• _Required work_: Each line from the one with "Click the 07:00AM" through the last line of the records must be output exactly, both ends included.

[Stored items]

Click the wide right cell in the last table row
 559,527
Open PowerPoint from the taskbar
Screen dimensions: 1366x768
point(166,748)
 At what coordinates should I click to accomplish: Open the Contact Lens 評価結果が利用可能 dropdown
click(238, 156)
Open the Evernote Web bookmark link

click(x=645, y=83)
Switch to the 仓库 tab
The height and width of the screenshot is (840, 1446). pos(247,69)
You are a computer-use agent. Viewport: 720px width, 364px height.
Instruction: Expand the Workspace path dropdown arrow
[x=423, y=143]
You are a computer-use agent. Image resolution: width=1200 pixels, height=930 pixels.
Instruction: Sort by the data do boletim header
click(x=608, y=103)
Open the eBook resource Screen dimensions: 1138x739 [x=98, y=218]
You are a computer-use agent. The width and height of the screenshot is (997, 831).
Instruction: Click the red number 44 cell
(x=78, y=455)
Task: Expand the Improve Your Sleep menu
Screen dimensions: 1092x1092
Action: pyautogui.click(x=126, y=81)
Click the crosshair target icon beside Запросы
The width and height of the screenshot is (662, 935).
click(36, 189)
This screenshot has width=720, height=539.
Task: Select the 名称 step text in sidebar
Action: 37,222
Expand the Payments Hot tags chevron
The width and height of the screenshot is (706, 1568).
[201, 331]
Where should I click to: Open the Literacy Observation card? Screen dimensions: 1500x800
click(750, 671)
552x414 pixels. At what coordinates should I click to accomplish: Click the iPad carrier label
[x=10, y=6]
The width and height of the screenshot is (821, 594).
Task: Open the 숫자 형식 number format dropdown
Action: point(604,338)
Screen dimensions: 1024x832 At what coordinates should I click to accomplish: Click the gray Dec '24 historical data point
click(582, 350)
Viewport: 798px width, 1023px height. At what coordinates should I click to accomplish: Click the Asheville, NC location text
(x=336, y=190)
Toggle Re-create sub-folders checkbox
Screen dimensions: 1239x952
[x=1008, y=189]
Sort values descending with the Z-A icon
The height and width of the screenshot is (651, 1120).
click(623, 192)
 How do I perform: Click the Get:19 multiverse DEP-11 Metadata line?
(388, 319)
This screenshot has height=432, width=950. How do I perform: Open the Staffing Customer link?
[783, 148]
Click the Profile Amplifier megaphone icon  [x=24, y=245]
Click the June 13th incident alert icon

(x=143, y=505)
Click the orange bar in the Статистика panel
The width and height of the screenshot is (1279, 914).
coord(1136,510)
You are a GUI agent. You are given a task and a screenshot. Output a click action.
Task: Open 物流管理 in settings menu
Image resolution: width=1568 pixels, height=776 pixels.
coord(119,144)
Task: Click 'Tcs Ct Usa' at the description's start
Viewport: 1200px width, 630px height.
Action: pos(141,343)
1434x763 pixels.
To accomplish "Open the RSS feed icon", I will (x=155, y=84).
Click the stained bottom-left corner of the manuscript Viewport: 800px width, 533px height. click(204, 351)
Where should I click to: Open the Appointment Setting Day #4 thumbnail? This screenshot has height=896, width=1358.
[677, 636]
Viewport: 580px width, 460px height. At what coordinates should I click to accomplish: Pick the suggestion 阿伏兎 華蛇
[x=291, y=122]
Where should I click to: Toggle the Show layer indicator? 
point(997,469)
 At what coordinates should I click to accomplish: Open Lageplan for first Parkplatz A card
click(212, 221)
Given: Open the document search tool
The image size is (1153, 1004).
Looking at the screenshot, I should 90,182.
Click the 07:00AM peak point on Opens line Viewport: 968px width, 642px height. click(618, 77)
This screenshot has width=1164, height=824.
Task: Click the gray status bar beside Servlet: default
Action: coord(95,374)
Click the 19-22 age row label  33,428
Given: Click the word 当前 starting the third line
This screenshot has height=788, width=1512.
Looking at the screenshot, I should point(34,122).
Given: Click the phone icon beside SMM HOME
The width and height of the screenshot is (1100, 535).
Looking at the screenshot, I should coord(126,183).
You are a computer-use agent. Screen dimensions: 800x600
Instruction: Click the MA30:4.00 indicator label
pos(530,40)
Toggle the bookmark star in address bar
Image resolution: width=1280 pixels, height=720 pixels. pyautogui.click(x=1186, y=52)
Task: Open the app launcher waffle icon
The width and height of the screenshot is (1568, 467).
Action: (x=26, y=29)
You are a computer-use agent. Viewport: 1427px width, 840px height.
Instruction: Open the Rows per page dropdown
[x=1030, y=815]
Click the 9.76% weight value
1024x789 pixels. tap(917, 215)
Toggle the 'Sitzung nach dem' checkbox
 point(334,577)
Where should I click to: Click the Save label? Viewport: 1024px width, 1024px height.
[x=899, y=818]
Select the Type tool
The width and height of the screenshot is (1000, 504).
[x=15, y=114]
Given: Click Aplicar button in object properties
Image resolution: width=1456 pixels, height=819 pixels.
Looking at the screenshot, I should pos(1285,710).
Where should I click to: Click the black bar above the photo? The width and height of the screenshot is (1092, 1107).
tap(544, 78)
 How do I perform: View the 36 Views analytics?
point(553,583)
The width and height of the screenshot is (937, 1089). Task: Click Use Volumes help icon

• _Exercise response_:
Click the 07:00AM peak point on Opens line Viewport: 968px width, 642px height. click(618, 77)
This screenshot has width=1164, height=824.
Task: Click the gray status bar beside Servlet: default
Action: coord(95,374)
Click the 19-22 age row label  33,428
Given: Click the word 当前 starting the third line
This screenshot has height=788, width=1512.
Looking at the screenshot, I should point(34,122).
Given: Click the phone icon beside SMM HOME
The width and height of the screenshot is (1100, 535).
Looking at the screenshot, I should coord(126,183).
You are a computer-use agent. Screen dimensions: 800x600
Instruction: Click the MA30:4.00 indicator label
pos(530,40)
Toggle the bookmark star in address bar
Image resolution: width=1280 pixels, height=720 pixels. pyautogui.click(x=1186, y=52)
Task: Open the app launcher waffle icon
The width and height of the screenshot is (1568, 467).
Action: (x=26, y=29)
You are a computer-use agent. Viewport: 1427px width, 840px height.
Instruction: Open the Rows per page dropdown
[x=1030, y=815]
Click the 9.76% weight value
1024x789 pixels. tap(917, 215)
Toggle the 'Sitzung nach dem' checkbox
 point(334,577)
Where should I click to: Click the Save label? Viewport: 1024px width, 1024px height.
[x=899, y=818]
Select the Type tool
The width and height of the screenshot is (1000, 504).
[x=15, y=114]
Given: Click Aplicar button in object properties
Image resolution: width=1456 pixels, height=819 pixels.
Looking at the screenshot, I should pos(1285,710).
Where should I click to: Click the black bar above the photo? The width and height of the screenshot is (1092, 1107).
tap(544, 78)
 How do I perform: View the 36 Views analytics?
point(553,583)
The width and height of the screenshot is (937, 1089). Task: Click Use Volumes help icon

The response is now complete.